Task to carry out
Every record must be copied exactly.

Dataset entries
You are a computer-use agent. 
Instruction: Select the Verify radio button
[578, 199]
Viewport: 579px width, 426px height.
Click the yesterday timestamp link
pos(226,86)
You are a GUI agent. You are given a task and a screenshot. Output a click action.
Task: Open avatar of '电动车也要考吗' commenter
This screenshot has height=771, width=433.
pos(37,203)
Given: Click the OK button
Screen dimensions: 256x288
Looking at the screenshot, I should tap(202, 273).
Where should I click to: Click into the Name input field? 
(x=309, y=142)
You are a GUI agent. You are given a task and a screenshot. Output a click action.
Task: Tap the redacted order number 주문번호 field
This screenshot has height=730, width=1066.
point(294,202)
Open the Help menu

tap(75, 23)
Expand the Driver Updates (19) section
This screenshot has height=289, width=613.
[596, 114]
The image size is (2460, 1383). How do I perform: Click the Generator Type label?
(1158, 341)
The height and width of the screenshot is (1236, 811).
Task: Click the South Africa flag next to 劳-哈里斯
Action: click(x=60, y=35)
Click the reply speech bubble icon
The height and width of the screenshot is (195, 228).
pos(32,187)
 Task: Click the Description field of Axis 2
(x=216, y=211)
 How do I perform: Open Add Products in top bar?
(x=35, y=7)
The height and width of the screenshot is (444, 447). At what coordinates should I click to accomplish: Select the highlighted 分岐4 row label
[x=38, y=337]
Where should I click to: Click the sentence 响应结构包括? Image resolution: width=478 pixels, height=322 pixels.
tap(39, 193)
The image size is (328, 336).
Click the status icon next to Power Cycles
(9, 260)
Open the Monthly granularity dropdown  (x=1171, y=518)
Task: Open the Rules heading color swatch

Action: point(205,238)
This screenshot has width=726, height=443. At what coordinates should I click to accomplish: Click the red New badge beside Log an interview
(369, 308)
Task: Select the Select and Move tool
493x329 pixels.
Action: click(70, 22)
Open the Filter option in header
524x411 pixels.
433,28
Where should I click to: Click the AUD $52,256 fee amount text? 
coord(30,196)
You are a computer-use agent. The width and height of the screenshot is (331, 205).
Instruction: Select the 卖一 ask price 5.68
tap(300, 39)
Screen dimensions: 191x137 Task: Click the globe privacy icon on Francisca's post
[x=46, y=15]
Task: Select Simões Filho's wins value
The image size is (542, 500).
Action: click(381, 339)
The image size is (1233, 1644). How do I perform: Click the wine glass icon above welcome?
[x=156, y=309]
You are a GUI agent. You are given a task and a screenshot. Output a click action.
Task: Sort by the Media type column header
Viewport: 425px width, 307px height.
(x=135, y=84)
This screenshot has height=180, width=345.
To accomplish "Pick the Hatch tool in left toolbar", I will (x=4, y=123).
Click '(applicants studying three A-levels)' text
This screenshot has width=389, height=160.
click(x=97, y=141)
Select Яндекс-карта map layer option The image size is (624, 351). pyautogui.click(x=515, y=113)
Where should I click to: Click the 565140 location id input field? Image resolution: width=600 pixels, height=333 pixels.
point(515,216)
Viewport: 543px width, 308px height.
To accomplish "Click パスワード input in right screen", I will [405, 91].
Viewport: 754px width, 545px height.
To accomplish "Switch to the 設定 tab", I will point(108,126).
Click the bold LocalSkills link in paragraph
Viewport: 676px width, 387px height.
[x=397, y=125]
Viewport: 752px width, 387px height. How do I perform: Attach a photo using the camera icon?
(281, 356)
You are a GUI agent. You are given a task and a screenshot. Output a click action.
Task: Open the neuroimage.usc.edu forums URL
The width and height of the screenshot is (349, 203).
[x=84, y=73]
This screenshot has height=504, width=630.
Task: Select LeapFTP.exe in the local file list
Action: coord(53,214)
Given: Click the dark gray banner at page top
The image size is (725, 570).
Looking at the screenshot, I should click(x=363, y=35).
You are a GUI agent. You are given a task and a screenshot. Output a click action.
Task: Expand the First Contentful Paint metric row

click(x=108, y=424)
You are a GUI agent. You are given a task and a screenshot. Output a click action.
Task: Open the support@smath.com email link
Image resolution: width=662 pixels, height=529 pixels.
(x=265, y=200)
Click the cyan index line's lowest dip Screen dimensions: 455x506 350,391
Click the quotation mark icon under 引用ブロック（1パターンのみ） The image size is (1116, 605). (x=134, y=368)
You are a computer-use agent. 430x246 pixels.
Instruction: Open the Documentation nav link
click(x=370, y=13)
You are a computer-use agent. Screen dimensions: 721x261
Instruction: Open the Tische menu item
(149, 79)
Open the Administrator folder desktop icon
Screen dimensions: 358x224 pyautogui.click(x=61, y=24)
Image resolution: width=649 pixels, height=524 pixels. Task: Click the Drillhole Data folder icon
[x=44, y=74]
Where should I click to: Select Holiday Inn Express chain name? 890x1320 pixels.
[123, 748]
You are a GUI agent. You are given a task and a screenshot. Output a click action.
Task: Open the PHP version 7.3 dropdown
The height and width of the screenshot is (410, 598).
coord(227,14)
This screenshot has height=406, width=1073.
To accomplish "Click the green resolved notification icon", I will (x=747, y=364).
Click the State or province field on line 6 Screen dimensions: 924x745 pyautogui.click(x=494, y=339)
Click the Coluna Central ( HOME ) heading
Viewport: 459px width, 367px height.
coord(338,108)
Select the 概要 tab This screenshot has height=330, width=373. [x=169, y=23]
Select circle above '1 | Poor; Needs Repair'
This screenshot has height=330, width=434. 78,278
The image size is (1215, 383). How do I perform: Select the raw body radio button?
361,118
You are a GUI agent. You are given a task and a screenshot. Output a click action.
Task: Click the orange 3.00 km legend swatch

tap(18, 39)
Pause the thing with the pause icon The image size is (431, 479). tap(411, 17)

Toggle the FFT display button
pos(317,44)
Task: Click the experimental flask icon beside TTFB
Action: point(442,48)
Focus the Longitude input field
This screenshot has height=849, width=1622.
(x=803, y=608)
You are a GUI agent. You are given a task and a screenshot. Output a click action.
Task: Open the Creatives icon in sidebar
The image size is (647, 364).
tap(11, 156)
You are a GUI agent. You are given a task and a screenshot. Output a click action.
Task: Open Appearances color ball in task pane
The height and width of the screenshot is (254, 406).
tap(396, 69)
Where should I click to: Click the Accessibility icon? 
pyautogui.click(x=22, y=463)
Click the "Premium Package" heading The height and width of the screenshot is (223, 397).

Solution to the exercise
You are a computer-use agent. 
Instruction: Select the Verify radio button
[578, 199]
Viewport: 579px width, 426px height.
Click the yesterday timestamp link
pos(226,86)
You are a GUI agent. You are given a task and a screenshot. Output a click action.
Task: Open avatar of '电动车也要考吗' commenter
This screenshot has height=771, width=433.
pos(37,203)
Given: Click the OK button
Screen dimensions: 256x288
Looking at the screenshot, I should tap(202, 273).
Where should I click to: Click into the Name input field? 
(x=309, y=142)
You are a GUI agent. You are given a task and a screenshot. Output a click action.
Task: Tap the redacted order number 주문번호 field
This screenshot has height=730, width=1066.
point(294,202)
Open the Help menu

tap(75, 23)
Expand the Driver Updates (19) section
This screenshot has height=289, width=613.
[596, 114]
The image size is (2460, 1383). How do I perform: Click the Generator Type label?
(1158, 341)
The height and width of the screenshot is (1236, 811).
Task: Click the South Africa flag next to 劳-哈里斯
Action: click(x=60, y=35)
Click the reply speech bubble icon
The height and width of the screenshot is (195, 228).
pos(32,187)
 Task: Click the Description field of Axis 2
(x=216, y=211)
 How do I perform: Open Add Products in top bar?
(x=35, y=7)
The height and width of the screenshot is (444, 447). At what coordinates should I click to accomplish: Select the highlighted 分岐4 row label
[x=38, y=337]
Where should I click to: Click the sentence 响应结构包括? Image resolution: width=478 pixels, height=322 pixels.
tap(39, 193)
The image size is (328, 336).
Click the status icon next to Power Cycles
(9, 260)
Open the Monthly granularity dropdown  (x=1171, y=518)
Task: Open the Rules heading color swatch

Action: point(205,238)
This screenshot has width=726, height=443. At what coordinates should I click to accomplish: Click the red New badge beside Log an interview
(369, 308)
Task: Select the Select and Move tool
493x329 pixels.
Action: click(70, 22)
Open the Filter option in header
524x411 pixels.
433,28
Where should I click to: Click the AUD $52,256 fee amount text? 
coord(30,196)
You are a computer-use agent. The width and height of the screenshot is (331, 205).
Instruction: Select the 卖一 ask price 5.68
tap(300, 39)
Screen dimensions: 191x137 Task: Click the globe privacy icon on Francisca's post
[x=46, y=15]
Task: Select Simões Filho's wins value
The image size is (542, 500).
Action: click(381, 339)
The image size is (1233, 1644). How do I perform: Click the wine glass icon above welcome?
[x=156, y=309]
You are a GUI agent. You are given a task and a screenshot. Output a click action.
Task: Sort by the Media type column header
Viewport: 425px width, 307px height.
(x=135, y=84)
This screenshot has height=180, width=345.
To accomplish "Pick the Hatch tool in left toolbar", I will (x=4, y=123).
Click '(applicants studying three A-levels)' text
This screenshot has width=389, height=160.
click(x=97, y=141)
Select Яндекс-карта map layer option The image size is (624, 351). pyautogui.click(x=515, y=113)
Where should I click to: Click the 565140 location id input field? Image resolution: width=600 pixels, height=333 pixels.
point(515,216)
Viewport: 543px width, 308px height.
To accomplish "Click パスワード input in right screen", I will [405, 91].
Viewport: 754px width, 545px height.
To accomplish "Switch to the 設定 tab", I will point(108,126).
Click the bold LocalSkills link in paragraph
Viewport: 676px width, 387px height.
[x=397, y=125]
Viewport: 752px width, 387px height. How do I perform: Attach a photo using the camera icon?
(281, 356)
You are a GUI agent. You are given a task and a screenshot. Output a click action.
Task: Open the neuroimage.usc.edu forums URL
The width and height of the screenshot is (349, 203).
[x=84, y=73]
This screenshot has height=504, width=630.
Task: Select LeapFTP.exe in the local file list
Action: coord(53,214)
Given: Click the dark gray banner at page top
The image size is (725, 570).
Looking at the screenshot, I should click(x=363, y=35).
You are a GUI agent. You are given a task and a screenshot. Output a click action.
Task: Expand the First Contentful Paint metric row

click(x=108, y=424)
You are a GUI agent. You are given a task and a screenshot. Output a click action.
Task: Open the support@smath.com email link
Image resolution: width=662 pixels, height=529 pixels.
(x=265, y=200)
Click the cyan index line's lowest dip Screen dimensions: 455x506 350,391
Click the quotation mark icon under 引用ブロック（1パターンのみ） The image size is (1116, 605). (x=134, y=368)
You are a computer-use agent. 430x246 pixels.
Instruction: Open the Documentation nav link
click(x=370, y=13)
You are a computer-use agent. Screen dimensions: 721x261
Instruction: Open the Tische menu item
(149, 79)
Open the Administrator folder desktop icon
Screen dimensions: 358x224 pyautogui.click(x=61, y=24)
Image resolution: width=649 pixels, height=524 pixels. Task: Click the Drillhole Data folder icon
[x=44, y=74]
Where should I click to: Select Holiday Inn Express chain name? 890x1320 pixels.
[123, 748]
You are a GUI agent. You are given a task and a screenshot. Output a click action.
Task: Open the PHP version 7.3 dropdown
The height and width of the screenshot is (410, 598).
coord(227,14)
This screenshot has height=406, width=1073.
To accomplish "Click the green resolved notification icon", I will (x=747, y=364).
Click the State or province field on line 6 Screen dimensions: 924x745 pyautogui.click(x=494, y=339)
Click the Coluna Central ( HOME ) heading
Viewport: 459px width, 367px height.
coord(338,108)
Select the 概要 tab This screenshot has height=330, width=373. [x=169, y=23]
Select circle above '1 | Poor; Needs Repair'
This screenshot has height=330, width=434. 78,278
The image size is (1215, 383). How do I perform: Select the raw body radio button?
361,118
You are a GUI agent. You are given a task and a screenshot. Output a click action.
Task: Click the orange 3.00 km legend swatch

tap(18, 39)
Pause the thing with the pause icon The image size is (431, 479). tap(411, 17)

Toggle the FFT display button
pos(317,44)
Task: Click the experimental flask icon beside TTFB
Action: point(442,48)
Focus the Longitude input field
This screenshot has height=849, width=1622.
(x=803, y=608)
You are a GUI agent. You are given a task and a screenshot. Output a click action.
Task: Open the Creatives icon in sidebar
The image size is (647, 364).
tap(11, 156)
You are a GUI agent. You are given a task and a screenshot. Output a click action.
Task: Open Appearances color ball in task pane
The height and width of the screenshot is (254, 406).
tap(396, 69)
Where should I click to: Click the Accessibility icon? 
pyautogui.click(x=22, y=463)
Click the "Premium Package" heading The height and width of the screenshot is (223, 397).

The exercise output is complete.